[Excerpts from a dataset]
***
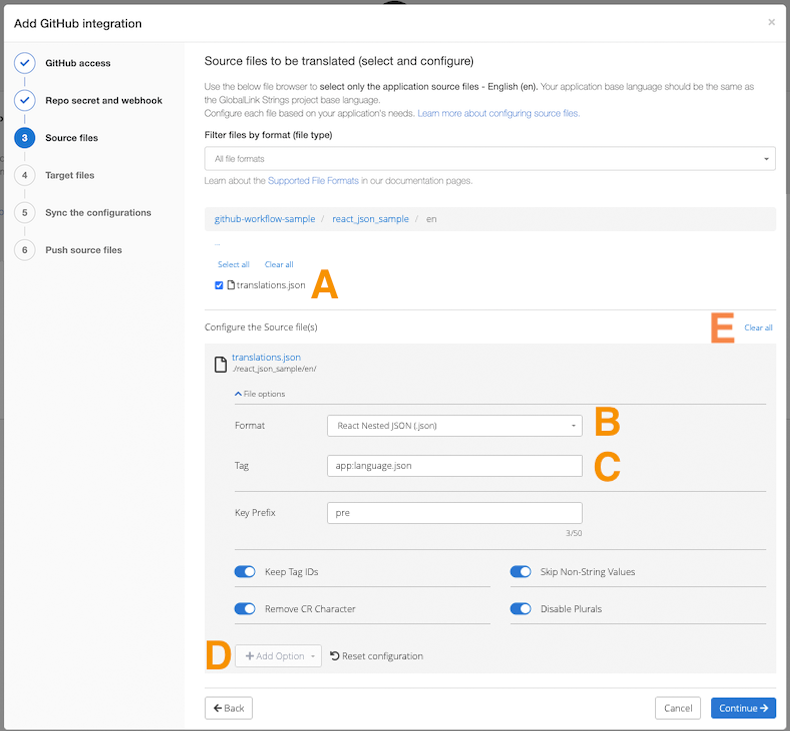790x731 pixels.
Task: Click the file icon beside configured translations.json
Action: [x=220, y=364]
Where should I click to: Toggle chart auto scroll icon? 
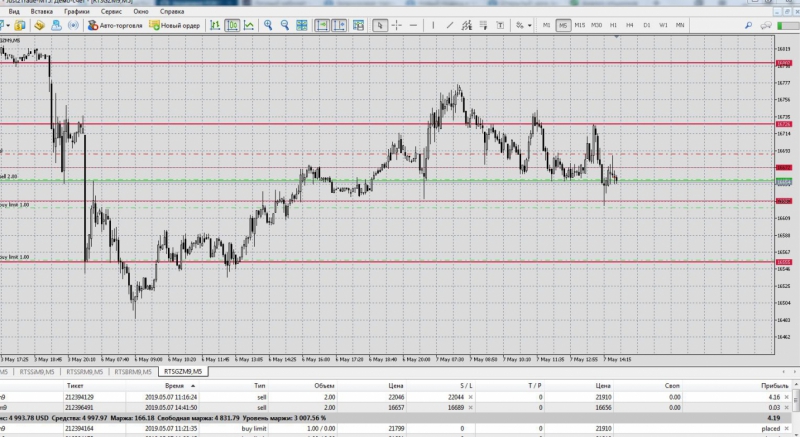tap(320, 25)
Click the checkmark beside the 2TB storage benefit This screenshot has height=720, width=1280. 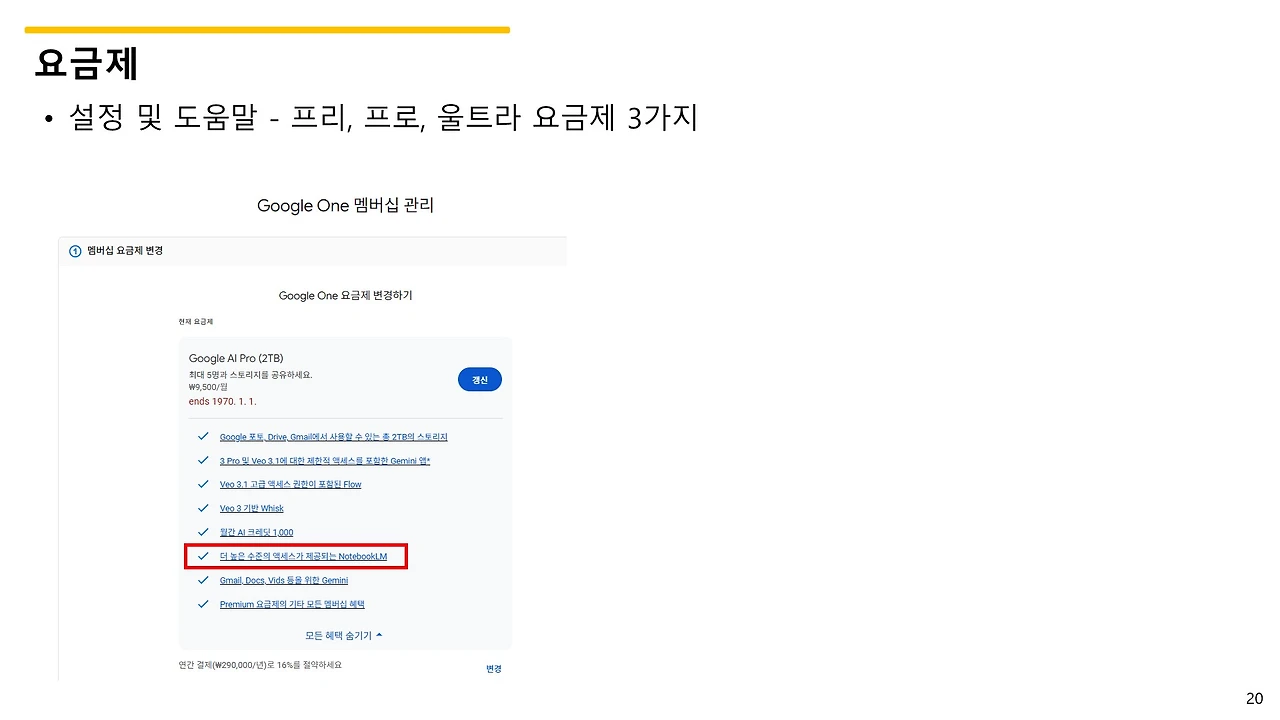[x=203, y=436]
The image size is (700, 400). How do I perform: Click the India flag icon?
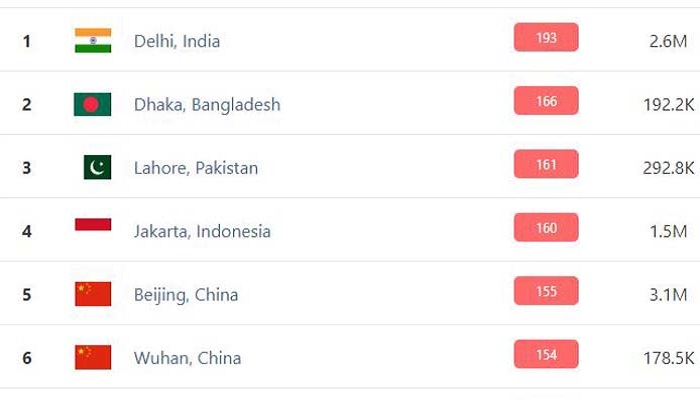point(93,41)
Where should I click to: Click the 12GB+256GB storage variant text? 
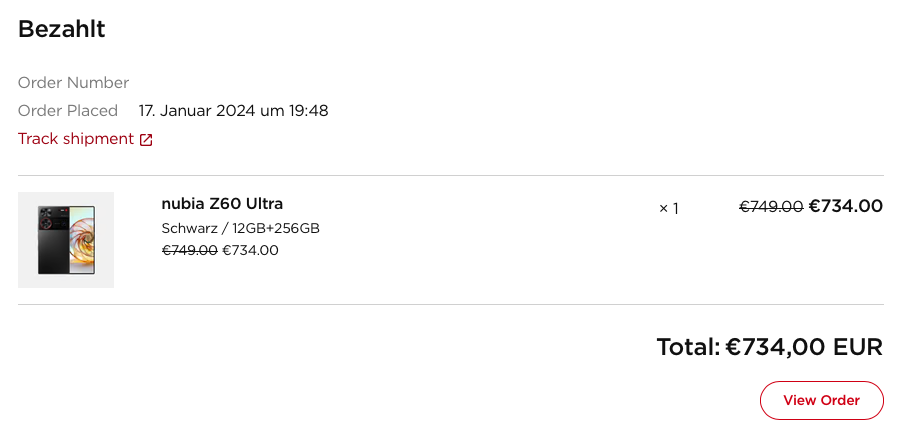coord(276,228)
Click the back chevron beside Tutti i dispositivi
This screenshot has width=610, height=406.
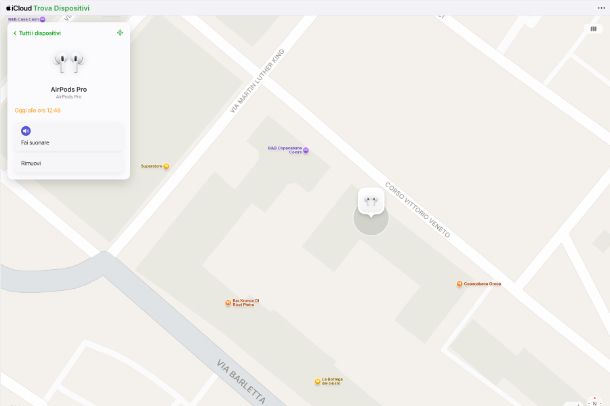click(15, 33)
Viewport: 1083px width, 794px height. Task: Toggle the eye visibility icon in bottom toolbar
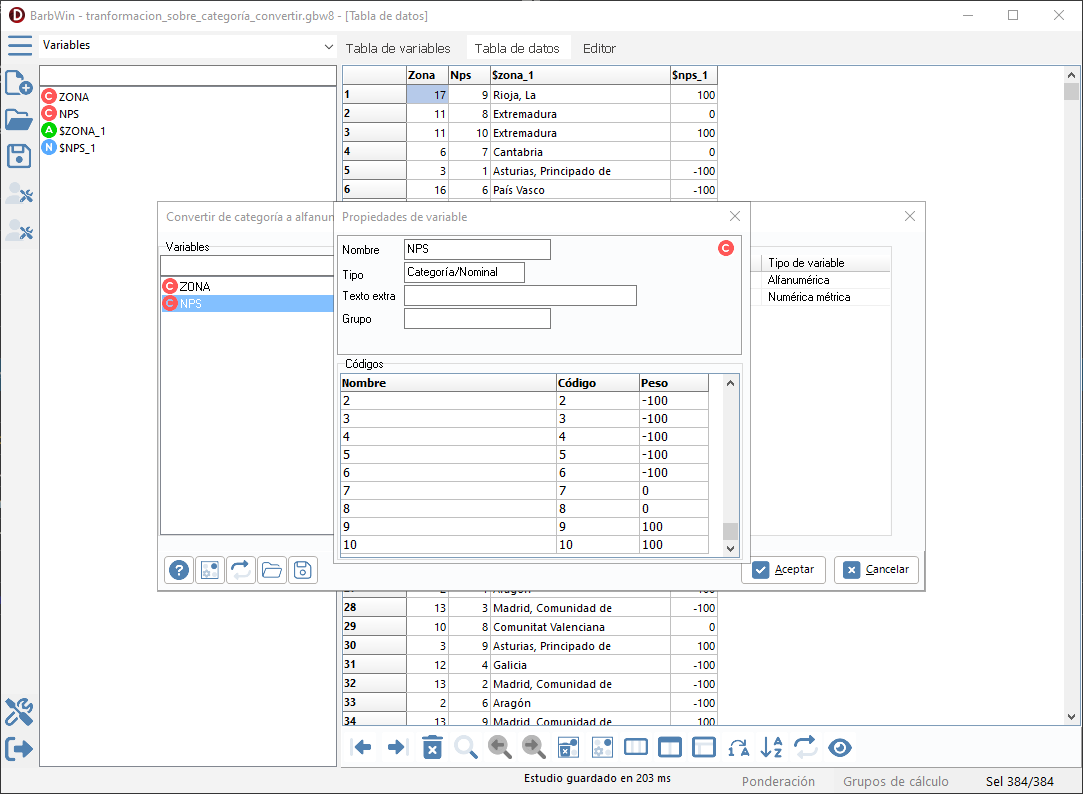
***
§ **BRIEF**
A word-for-word copy of the lines from the one with "The image size" through the last line of the data above is required, with both end lines included and no pictures.

§ **ANSWER SECTION**
The image size is (700, 400). How do I perform: Click the India flag icon?
point(93,41)
Where should I click to: Click the 12GB+256GB storage variant text? 
coord(276,228)
Click the back chevron beside Tutti i dispositivi
This screenshot has width=610, height=406.
click(15, 33)
Viewport: 1083px width, 794px height. Task: Toggle the eye visibility icon in bottom toolbar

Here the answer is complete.